■ **BRIEF**: Reproduce the records word for word, starting at the line that contains "Viewport: 823px width, 617px height." and ending at the last line of the records below. Leave the pictures out.
"""
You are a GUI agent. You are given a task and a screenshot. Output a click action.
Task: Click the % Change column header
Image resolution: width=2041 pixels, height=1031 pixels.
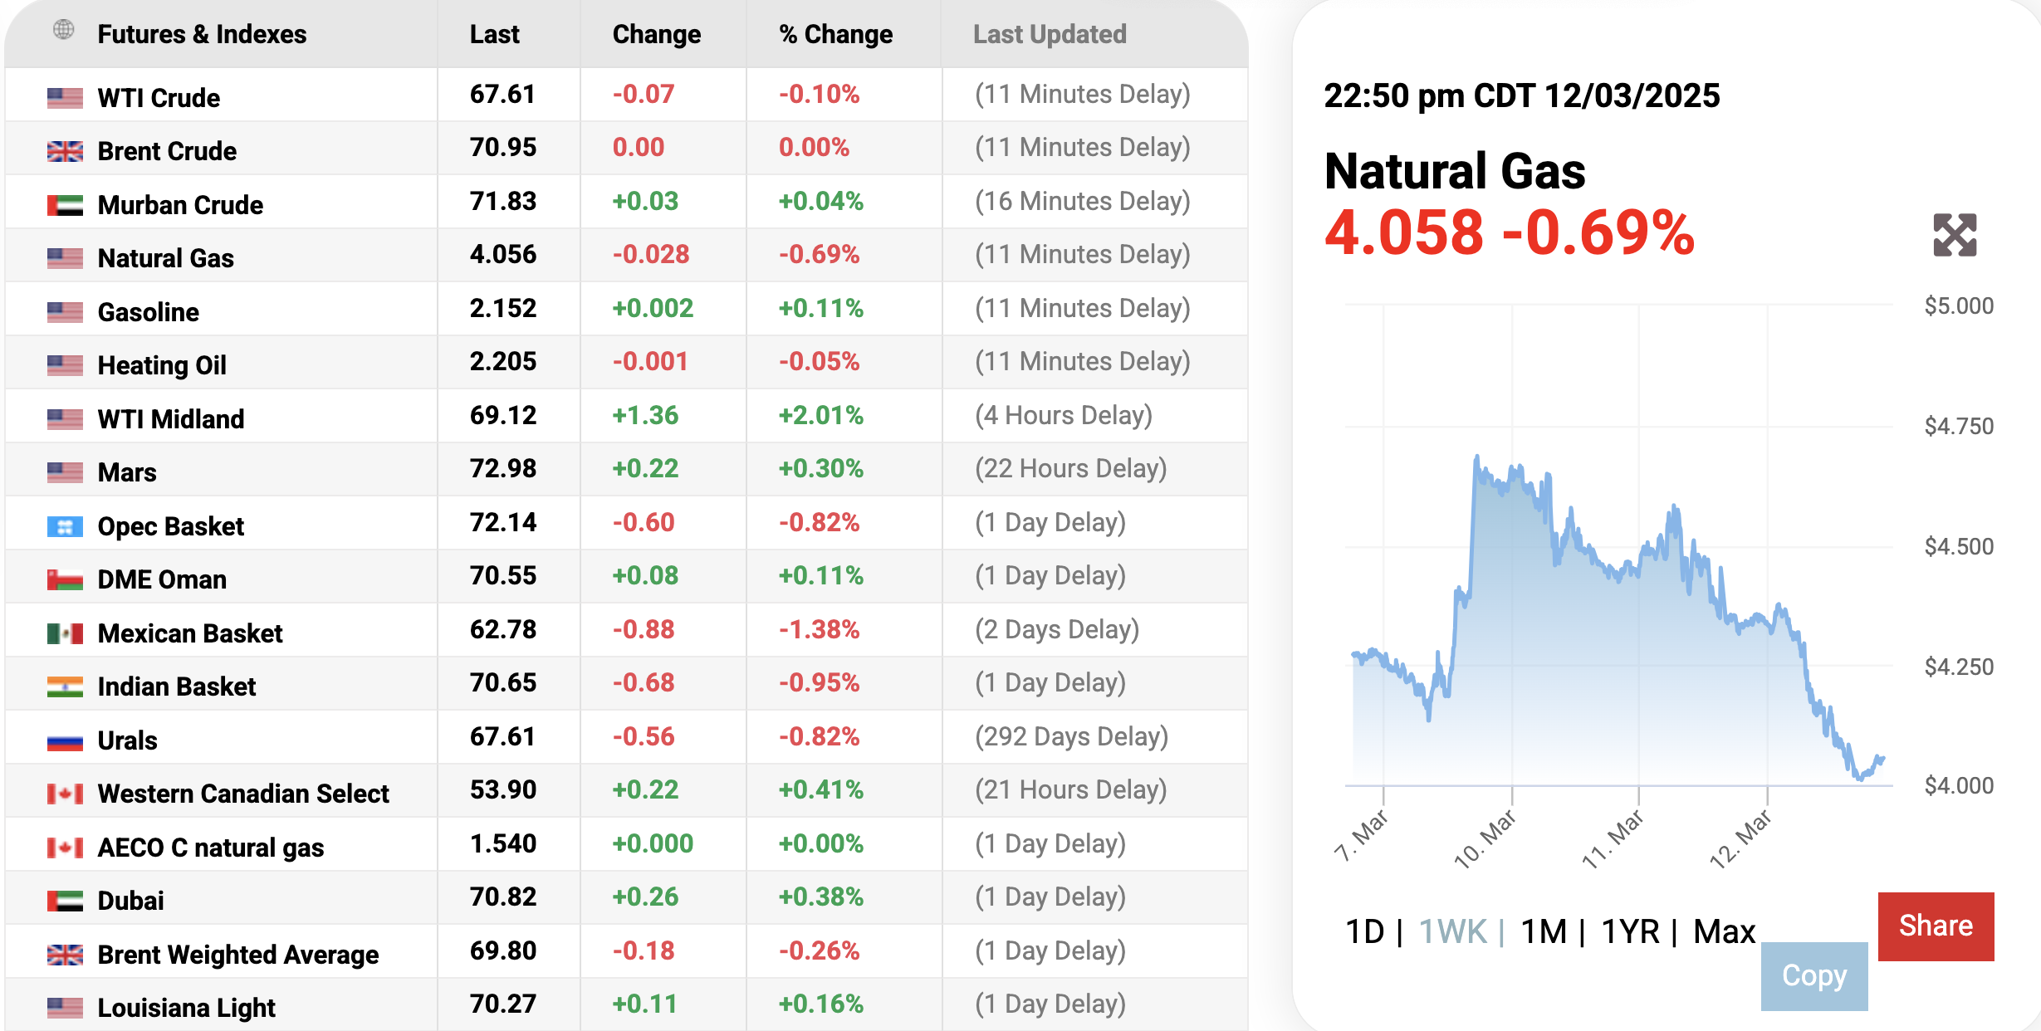coord(835,34)
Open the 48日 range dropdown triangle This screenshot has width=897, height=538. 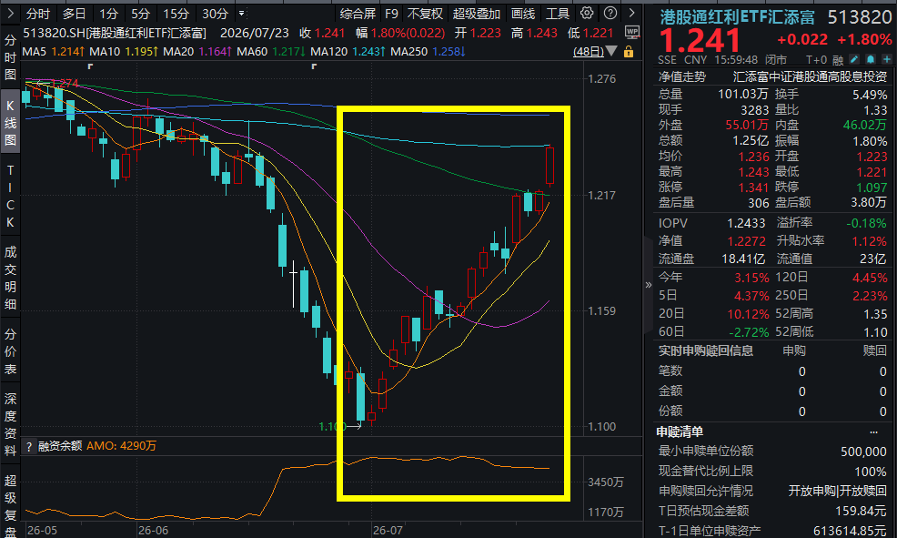[611, 52]
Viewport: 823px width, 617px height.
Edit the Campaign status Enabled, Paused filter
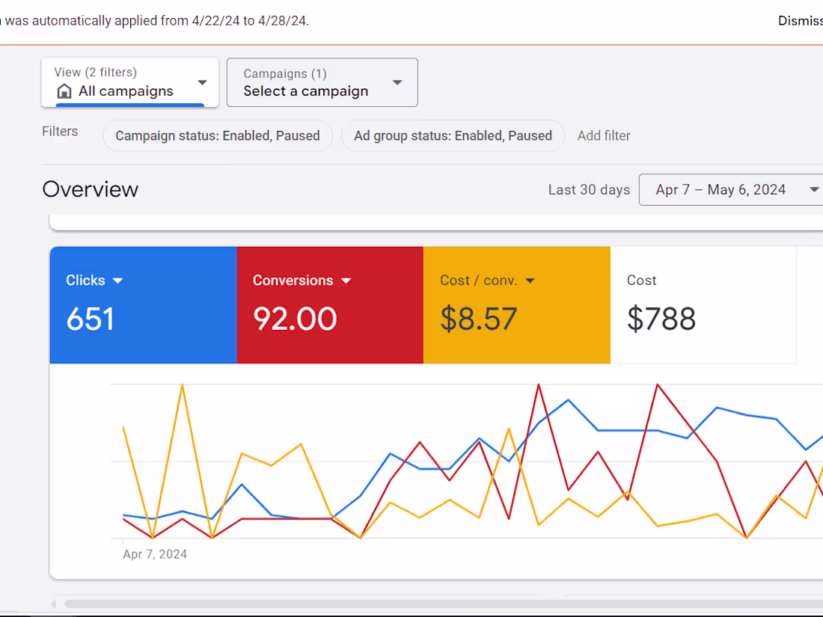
"""
■ **RESULT OF THIS EXERCISE**:
Viewport: 823px width, 617px height.
Edit the Campaign status Enabled, Paused filter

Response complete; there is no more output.